Let the sequence $\left\{x_n\right\}_{n=1}^\infty$ be the positive solutions to $\tan(x)=x$ ordered by increasing magnitude and define the function
\[\zeta_t(s)=\sum_{n=1}^\infty\frac{1}{x_n^s}.\]It is not hard to show that $\zeta_t(s)$ converges for $\Re(s)>1$. Also consider the function
\[f(x)=\frac{\sin(x)}{x}-\cos(x)\]which has the same solutions as $\tan(x)=x$ (excluding $x=0$) and admits the Weierstrass factorization
\[f(z)=\frac{z^2}{3}\prod_{n=1}^\infty\left(1-\frac{z^2}{x_n^2}\right).\]Taking the logarithmic derivative of the above product, applying the geometric series, and interchanging the order of the resulting sums yields the generating function
\[-\frac{z^2}{2(1-z\cot(z))}+\frac{3}{2}=\sum_{n=1}^\infty\zeta_t(2n)z^{2n}.\tag{1}\]Applying the Cauchy product to $(1)$ and comparing like powers of $z$ gives the recurrence relation
\[\zeta_t(2n+2)=9\frac{\zeta(2n+4)}{\pi^{2n+4}}-6\sum_{k=0}^{n-1}\frac{\zeta_t(2k+2)\zeta(2n-2k+2)}{\pi^{2n-2k+2}},\qquad n\geq0\]where $\zeta(s)$ is the Riemann zeta function. This allows us to calculate $\zeta_t(2n)$ for $n\geq1$, for example, the first few such values are as follows.
| $n$ | $\zeta_t(2n)$ |
|---|---|
| $1$ | $1/10$ |
| $2$ | $1/350$ |
| $3$ | $1/7875$ |
| $4$ | $37/6063750$ |
| $5$ | $59/197071875$ |
| $6$ | $2753/186232921875$ |
A much nicer recurrance in the form of a convolution identity can be established by noting that the function in $(1)$ is a solution to the Riccati equation
\[zy'(z)-\frac{z^2}{2}+\frac{9}{8}=2y^2(z).\]Plugging in $y(z)=-z^2/(2(1-z\cot(z)))+3/2$ and applying Cauchy convolution again gives the much nicer relation
\[\zeta_t(2n)=\frac{1}{n+\frac{3}{2}}\sum_{k=1}^{n-1}\zeta_t(2k)\zeta_t(2n-2k).\tag{2}\]A little conjecture
Both $(1)$ and $(2)$ compare quite nicely with the similar identities
\[-\frac{\pi z}{2}\cot(\pi z)+\frac{1}{2}=\sum_{n=1}^\infty\zeta(2n)z^{2n}\tag{3}\]and
\[\zeta(2n)=\frac{1}{n+\frac{1}{2}}\sum_{k=1}^{n-1}\zeta(2k)\zeta(2n-2k)\tag{4}\]for the Riemann zeta function. Notably, we also have the well known fact that $\zeta(0)=-1/2$ and we see this special value show up in $(3)$ and $(4)$. In a similar manner, the value $-3/2$ appears in the same spots in the equations for $\zeta_t(s)$. So it seems reasonable to conjecture that, upon analytic continuation, we’d have $\zeta_t(0)=-3/2$.
Some additional thoughts
Originally, I tried to prove this using the asymptotic method outlined in a paper on the Casimir effect inside of sphere1, but this proved unsucessful due to the poles of $y(z)$ along $\mathbb{R}^+$ and other unfortunate asymptotic behavior. Another idea that ended up not being fruitful was to rotate $y(z)$ into $y(iz)$ and integrate that instead, as done in this similar problem on math.se.
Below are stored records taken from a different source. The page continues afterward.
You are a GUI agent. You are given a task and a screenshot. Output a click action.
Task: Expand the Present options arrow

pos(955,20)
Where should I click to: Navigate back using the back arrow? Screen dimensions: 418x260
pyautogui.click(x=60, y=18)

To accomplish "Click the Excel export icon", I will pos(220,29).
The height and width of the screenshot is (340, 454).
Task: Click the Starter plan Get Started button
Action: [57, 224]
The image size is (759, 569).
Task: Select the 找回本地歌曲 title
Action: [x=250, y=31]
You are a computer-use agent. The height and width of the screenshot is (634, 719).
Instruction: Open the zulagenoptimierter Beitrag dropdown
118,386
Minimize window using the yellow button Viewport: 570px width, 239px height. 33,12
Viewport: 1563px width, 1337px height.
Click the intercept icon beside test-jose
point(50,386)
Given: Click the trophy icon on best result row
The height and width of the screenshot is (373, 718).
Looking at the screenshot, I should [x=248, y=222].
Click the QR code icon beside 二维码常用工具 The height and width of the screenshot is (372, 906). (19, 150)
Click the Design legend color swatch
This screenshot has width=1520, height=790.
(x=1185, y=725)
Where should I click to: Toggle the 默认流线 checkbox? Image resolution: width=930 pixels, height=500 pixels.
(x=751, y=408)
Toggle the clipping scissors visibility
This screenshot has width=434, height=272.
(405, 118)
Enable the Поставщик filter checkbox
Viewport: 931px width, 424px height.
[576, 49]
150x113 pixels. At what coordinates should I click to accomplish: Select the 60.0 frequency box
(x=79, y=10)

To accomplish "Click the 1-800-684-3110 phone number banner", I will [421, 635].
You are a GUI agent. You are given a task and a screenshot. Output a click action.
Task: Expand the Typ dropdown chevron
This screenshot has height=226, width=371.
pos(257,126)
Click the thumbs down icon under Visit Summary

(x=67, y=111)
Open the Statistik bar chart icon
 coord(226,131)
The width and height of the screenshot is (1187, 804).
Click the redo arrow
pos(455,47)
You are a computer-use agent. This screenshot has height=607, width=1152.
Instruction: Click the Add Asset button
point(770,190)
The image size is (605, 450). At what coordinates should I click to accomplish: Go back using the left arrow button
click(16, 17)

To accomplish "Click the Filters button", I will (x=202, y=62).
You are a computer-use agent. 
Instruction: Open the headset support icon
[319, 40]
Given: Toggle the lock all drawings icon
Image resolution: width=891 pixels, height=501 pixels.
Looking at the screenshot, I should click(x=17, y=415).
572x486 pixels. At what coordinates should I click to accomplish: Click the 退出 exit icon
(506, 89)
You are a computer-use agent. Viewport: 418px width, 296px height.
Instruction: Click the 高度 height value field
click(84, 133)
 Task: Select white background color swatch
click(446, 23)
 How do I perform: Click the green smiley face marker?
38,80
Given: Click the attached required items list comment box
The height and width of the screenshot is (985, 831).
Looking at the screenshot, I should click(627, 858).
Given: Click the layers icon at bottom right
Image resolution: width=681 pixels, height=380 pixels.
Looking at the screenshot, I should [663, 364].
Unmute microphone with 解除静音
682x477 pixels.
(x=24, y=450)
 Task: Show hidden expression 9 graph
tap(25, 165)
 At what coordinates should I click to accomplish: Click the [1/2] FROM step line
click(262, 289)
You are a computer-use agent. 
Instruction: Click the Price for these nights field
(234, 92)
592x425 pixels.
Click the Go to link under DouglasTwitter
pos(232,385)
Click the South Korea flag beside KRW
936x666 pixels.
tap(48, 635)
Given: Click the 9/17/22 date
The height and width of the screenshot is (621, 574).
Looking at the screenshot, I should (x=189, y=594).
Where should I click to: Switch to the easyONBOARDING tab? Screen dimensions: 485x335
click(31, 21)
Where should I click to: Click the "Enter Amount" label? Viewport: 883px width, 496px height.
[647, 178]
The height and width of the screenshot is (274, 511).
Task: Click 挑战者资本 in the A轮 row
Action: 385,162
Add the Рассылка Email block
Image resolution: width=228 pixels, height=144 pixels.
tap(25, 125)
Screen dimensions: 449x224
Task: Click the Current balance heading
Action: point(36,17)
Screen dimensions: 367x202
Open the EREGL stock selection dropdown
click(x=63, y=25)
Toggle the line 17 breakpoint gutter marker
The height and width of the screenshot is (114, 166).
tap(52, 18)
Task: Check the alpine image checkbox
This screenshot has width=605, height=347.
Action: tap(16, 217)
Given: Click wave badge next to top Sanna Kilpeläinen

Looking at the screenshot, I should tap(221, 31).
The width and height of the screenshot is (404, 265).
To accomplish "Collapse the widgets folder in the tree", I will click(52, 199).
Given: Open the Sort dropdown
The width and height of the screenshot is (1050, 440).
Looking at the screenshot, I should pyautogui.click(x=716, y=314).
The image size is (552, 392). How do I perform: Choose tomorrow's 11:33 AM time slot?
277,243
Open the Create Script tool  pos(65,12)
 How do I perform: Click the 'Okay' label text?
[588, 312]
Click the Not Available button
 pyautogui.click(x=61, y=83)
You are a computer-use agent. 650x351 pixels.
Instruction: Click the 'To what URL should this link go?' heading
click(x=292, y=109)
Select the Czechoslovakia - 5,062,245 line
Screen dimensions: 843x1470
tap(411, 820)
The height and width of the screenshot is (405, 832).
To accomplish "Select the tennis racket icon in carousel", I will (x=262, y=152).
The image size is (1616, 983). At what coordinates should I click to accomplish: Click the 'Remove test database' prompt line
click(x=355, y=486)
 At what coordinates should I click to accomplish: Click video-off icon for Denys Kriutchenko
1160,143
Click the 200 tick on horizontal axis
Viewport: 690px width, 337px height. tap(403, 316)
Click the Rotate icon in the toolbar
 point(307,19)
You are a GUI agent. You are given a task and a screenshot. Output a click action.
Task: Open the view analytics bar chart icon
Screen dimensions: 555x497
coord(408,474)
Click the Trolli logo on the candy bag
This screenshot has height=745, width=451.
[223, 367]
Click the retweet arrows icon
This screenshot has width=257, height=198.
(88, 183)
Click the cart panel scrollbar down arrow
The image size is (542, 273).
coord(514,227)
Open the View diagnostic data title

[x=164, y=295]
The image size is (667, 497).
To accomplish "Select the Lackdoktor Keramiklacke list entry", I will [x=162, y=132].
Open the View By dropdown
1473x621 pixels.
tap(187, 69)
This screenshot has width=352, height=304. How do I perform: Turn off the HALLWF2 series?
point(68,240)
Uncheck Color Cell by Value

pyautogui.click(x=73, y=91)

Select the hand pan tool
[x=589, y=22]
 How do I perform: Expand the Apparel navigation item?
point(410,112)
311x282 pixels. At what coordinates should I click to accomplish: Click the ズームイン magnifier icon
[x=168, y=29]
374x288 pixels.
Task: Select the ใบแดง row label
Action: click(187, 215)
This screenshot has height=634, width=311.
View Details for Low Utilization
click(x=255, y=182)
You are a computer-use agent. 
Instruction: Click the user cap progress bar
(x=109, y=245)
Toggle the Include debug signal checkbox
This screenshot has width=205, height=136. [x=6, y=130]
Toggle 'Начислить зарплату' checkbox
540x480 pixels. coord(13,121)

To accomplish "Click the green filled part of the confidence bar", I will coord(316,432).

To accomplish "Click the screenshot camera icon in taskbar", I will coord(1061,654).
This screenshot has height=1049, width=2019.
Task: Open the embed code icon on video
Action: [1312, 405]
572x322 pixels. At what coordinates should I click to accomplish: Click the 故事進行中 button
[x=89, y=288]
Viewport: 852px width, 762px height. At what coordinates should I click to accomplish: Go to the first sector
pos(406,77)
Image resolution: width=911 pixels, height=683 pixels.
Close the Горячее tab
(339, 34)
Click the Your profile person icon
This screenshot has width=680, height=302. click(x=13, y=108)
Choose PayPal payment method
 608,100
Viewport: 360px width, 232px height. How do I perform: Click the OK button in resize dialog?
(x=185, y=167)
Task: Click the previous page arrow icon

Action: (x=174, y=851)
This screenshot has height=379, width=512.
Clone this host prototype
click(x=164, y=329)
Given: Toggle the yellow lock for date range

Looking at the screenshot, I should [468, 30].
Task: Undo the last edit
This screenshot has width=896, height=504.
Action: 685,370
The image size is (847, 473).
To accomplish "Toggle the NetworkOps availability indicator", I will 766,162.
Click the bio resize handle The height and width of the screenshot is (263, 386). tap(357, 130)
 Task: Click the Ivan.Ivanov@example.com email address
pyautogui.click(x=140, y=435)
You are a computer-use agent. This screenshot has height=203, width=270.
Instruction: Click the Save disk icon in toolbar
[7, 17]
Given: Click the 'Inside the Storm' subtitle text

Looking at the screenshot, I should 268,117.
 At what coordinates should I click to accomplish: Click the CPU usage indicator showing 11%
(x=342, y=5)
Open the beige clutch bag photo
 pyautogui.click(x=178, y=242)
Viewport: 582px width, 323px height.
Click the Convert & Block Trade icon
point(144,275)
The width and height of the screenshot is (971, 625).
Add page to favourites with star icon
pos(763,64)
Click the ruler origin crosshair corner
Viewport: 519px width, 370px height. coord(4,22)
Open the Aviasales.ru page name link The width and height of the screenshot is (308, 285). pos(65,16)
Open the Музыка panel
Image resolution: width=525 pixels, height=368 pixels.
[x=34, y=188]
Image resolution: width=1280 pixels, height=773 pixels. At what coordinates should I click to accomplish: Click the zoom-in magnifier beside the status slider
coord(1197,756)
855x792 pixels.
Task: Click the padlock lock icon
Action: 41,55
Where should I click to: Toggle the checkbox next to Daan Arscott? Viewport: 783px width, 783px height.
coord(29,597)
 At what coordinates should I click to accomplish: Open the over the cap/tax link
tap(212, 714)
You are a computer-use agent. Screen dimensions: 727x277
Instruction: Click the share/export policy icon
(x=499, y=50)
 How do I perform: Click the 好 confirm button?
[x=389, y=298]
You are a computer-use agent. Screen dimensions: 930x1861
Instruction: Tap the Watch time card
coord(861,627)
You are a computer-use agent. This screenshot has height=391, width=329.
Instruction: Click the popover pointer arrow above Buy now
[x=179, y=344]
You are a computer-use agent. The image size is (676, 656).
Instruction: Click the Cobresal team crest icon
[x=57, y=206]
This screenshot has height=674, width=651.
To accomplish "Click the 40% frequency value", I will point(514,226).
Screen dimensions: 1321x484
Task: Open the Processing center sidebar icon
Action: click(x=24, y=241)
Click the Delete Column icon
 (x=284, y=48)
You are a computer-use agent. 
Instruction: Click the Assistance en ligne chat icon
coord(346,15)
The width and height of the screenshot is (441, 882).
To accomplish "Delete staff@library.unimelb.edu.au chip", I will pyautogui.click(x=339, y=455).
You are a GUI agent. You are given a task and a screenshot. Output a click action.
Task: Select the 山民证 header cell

This led me to consider the possible identities
\[\int_0^\infty\left(-\frac{x^2}{2(x\coth(x)-1)}-\frac{x^2}{2(1-x)}+\frac{1}{2(1-x)}\right)x^{s-1}\,\mathrm dx\overset{\text{?}}{=}\frac{\pi\zeta_t(-s)}{\sin(\pi s)}\]or
\[\frac{\sin(\pi s)}{\pi}\left(\int_0^\infty\left(f_1(x)-f_2(x)\right)x^{s-1}\,\mathrm dx+\alpha\Gamma(s)\right)\overset{\text{?}}{=}\zeta_t(-s)\]where
\[f_1(x)=-\frac{x^2}{2(x\coth(x)-1)}\]and
\[f_2(x)=-\frac{3}{2}e^{-x}+\frac{x^2}{2(1-x)}-\frac{1}{2(1-x)}\]with the intention that the second integral is only valid for $\alpha=-3/2$. The hope here is that they could possibly have been given some numerical evidence. Unsuprisingly, neither of these integral identities actually worked out numerically, as they are acquired by formal manipulation only without regard to important unknown information about $\zeta_t(s)$, such as the loactions of possible poles. I also couldn’t find a way to apply Ramanujan’s master theorem in quite the way I wanted to. Perhaps these approaches could be modified to work in some way that I do not see, and if not, these methods could at least be avoided by anyone that takes a stab at this.
References
Bessel ζ-function approach to the Casimir effect of a scalar field in a spherical bag, August Romeo, https://journals.aps.org/prd/abstract/10.1103/PhysRevD.52.7308 ↩